耳畔传来脚步声,奴仆们以为又是传菜丫鬟, 抬眸一瞧, 却是钟夫人带着两名贴身丫鬟走了过来。
四人慌着要行礼, 钟夫人却打个手势示意他们别出声。然后他们就看着钟府尊贵的女主人放轻脚步行至一侧的窗边, 侧着身子倚在墙上,以一个偷窥的姿势向厅内看去。
厅中,钟氏父子和长安围坐在圆桌旁。端着酒壶站在一旁伺候的侍从见长安的酒杯空了,正要上去给她满上,已隐忍了很久的钟羡开口道:“安公公病体未愈, 酒还是不要多喝了,去传一壶果浆来。”
长安三杯酒下肚, 全身的血色都被逼到了脸上, 她醉颜酡红,手里挥舞着一根啃了一半的羊排,嚷嚷道:“钟太尉请杂家吃饭,喝什么果浆?就要喝酒!哪怕醉死在这儿, 那也是虽死犹荣。来来来, 快给杂家满上, 杂家还要再敬钟太尉一杯, 感谢钟太尉培养出钟公子这般有责任有担当既能文又能武的儿子, 才让杂家没被那刘光裕坑死在兖州,得以全身而退啊!”

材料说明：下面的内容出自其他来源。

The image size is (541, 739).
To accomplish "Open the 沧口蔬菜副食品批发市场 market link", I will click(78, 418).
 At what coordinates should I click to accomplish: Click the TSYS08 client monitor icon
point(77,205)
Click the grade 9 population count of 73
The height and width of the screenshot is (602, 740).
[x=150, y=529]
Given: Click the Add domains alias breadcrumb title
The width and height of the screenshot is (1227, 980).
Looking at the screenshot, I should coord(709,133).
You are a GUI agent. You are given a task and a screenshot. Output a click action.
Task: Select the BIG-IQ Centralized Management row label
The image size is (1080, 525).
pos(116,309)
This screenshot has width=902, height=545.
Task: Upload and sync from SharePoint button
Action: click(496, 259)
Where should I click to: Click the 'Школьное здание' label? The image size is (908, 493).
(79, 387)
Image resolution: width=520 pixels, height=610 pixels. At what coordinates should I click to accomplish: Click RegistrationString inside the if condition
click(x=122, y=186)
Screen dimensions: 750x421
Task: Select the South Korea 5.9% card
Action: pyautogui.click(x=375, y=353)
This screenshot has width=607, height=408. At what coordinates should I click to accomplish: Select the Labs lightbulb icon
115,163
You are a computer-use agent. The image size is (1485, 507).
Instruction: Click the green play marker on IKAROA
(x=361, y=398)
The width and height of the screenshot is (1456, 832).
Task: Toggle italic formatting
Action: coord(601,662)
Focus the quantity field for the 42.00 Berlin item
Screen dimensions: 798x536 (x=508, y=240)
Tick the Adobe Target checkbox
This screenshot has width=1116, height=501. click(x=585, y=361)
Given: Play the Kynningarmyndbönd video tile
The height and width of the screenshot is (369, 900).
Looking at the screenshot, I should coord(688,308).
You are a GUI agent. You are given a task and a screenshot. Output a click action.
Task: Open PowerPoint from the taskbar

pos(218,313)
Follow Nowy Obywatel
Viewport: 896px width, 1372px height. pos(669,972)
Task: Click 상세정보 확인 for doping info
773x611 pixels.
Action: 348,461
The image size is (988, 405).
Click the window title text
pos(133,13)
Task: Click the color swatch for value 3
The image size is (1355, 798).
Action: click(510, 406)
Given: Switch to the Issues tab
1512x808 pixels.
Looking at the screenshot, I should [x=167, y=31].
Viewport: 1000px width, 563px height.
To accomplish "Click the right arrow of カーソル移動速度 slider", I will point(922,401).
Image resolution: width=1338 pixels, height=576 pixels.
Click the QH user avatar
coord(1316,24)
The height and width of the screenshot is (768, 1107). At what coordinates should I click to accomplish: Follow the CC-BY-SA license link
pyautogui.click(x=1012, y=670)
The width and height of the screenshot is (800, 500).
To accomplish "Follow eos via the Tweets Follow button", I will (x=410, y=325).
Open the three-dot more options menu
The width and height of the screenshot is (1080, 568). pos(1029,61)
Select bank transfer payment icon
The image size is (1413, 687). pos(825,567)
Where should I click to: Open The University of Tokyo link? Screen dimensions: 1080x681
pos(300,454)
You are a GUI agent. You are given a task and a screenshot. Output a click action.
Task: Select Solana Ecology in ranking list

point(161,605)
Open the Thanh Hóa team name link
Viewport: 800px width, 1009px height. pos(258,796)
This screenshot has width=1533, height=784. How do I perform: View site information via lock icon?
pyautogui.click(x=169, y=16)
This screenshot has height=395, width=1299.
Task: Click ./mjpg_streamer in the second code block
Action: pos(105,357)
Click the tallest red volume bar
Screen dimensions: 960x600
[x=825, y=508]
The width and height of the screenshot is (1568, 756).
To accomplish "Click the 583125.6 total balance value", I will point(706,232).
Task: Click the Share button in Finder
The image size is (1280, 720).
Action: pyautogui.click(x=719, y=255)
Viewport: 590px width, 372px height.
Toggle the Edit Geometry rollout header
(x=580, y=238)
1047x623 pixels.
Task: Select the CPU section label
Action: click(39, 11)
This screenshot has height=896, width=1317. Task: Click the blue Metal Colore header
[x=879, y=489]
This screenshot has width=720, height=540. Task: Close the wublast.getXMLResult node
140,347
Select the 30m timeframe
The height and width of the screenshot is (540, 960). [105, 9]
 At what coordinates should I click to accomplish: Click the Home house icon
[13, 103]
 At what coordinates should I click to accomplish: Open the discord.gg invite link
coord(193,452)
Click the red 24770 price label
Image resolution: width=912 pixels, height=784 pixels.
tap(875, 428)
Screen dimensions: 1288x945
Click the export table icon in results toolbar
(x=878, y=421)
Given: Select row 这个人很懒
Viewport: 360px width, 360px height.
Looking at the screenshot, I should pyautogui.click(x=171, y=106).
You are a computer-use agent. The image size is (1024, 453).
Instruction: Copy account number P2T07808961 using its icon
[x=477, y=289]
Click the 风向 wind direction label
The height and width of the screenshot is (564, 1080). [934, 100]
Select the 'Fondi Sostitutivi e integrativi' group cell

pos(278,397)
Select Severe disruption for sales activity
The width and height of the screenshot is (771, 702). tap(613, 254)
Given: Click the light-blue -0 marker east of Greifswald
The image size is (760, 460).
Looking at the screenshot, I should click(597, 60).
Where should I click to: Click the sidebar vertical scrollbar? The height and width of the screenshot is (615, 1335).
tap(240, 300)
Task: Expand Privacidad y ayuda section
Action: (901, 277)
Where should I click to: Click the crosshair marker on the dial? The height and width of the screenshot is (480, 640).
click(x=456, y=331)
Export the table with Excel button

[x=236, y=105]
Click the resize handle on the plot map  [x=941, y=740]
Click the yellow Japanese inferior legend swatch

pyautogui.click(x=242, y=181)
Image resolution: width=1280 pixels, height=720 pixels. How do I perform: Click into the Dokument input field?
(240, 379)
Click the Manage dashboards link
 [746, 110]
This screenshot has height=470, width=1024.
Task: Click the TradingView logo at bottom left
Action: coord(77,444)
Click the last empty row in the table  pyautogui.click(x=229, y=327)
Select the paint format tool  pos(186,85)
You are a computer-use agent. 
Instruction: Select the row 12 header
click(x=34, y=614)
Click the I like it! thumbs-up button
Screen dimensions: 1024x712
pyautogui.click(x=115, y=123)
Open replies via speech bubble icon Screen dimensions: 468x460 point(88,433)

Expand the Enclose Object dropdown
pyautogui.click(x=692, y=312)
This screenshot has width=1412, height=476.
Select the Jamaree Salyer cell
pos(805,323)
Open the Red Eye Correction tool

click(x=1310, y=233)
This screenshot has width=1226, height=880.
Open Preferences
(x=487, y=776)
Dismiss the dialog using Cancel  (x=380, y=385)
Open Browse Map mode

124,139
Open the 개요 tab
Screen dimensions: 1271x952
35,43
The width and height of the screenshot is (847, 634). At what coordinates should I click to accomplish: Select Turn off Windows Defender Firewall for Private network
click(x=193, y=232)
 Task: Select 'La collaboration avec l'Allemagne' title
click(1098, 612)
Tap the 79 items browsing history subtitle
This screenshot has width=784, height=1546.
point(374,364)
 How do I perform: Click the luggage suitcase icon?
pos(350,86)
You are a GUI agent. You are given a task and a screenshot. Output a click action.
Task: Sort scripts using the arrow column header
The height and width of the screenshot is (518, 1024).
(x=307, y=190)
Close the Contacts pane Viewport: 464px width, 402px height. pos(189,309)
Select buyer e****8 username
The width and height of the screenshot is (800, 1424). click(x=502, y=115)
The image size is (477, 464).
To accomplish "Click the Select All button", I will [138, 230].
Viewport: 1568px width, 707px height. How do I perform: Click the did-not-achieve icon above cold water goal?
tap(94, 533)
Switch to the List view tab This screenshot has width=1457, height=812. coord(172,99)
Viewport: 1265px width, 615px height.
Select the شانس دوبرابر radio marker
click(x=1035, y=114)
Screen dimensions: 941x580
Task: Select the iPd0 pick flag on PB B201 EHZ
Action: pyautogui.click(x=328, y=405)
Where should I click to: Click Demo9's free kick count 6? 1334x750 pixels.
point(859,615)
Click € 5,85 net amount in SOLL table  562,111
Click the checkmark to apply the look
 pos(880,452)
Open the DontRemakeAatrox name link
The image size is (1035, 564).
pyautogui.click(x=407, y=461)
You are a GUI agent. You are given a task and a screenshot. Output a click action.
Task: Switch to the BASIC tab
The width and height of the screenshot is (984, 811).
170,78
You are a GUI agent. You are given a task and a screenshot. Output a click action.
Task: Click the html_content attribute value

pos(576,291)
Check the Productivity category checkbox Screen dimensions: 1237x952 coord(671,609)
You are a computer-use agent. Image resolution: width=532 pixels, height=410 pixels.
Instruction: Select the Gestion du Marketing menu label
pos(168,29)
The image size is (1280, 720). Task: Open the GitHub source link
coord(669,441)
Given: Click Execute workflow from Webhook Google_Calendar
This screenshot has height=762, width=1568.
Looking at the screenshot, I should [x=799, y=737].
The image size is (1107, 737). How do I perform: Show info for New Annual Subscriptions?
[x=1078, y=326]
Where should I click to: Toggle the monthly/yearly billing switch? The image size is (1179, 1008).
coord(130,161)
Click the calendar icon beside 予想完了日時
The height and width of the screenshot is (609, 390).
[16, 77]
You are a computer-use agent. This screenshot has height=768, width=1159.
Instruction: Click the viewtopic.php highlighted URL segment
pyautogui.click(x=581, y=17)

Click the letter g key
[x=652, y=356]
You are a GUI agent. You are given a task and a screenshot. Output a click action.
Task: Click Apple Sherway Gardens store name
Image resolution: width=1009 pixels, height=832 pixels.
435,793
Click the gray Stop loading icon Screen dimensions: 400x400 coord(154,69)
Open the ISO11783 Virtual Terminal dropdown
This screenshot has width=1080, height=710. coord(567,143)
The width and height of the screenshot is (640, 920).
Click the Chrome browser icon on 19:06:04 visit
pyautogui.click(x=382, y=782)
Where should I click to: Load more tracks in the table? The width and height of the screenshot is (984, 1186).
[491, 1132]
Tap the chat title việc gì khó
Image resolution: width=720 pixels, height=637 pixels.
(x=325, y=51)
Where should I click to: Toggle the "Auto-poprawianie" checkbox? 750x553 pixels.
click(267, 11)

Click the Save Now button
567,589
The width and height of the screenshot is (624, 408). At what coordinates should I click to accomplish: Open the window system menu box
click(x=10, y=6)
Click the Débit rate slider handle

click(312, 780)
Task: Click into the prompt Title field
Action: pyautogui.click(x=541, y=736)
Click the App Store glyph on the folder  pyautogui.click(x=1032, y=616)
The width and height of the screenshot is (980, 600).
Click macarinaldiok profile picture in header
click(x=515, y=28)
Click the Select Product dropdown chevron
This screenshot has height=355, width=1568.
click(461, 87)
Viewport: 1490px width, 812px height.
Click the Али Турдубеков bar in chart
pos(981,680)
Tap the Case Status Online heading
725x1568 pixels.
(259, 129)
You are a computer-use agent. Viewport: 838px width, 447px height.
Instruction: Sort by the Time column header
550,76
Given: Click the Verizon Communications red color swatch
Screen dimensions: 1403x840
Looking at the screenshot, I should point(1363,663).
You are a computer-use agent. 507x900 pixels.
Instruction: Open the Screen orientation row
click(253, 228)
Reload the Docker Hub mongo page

“安公公,你醉了。”钟羡看她醉眼惺忪,说话也不像是有分寸的样子,微微蹙眉道。
“杂家没醉,才三杯酒而已,杂家怎么可能会醉?杂家脑子清楚着呢,就连你当初被刘光裕下药,差点成了赵王女婿一事都记得一清二楚。你若不信,我便将此事从头到尾原原本本向钟太尉讲一遍如何?”长安笑道。
长安突然提及此事,钟羡理智还未反应过来,脑海里却近乎本能地想起那狭窄的衣柜后面,他将她紧紧地压在墙上……以及后来那个荒诞不堪的梦……他脸颊猛的涨红。
如此不堪的经历,他回家后向双亲汇报兖州之行的情况时自然是跳过不报的,故而钟慕白还是头一回听说还有这么回事,当即浓眉一皱,看着长安问:“什么差点做了赵王的女婿?”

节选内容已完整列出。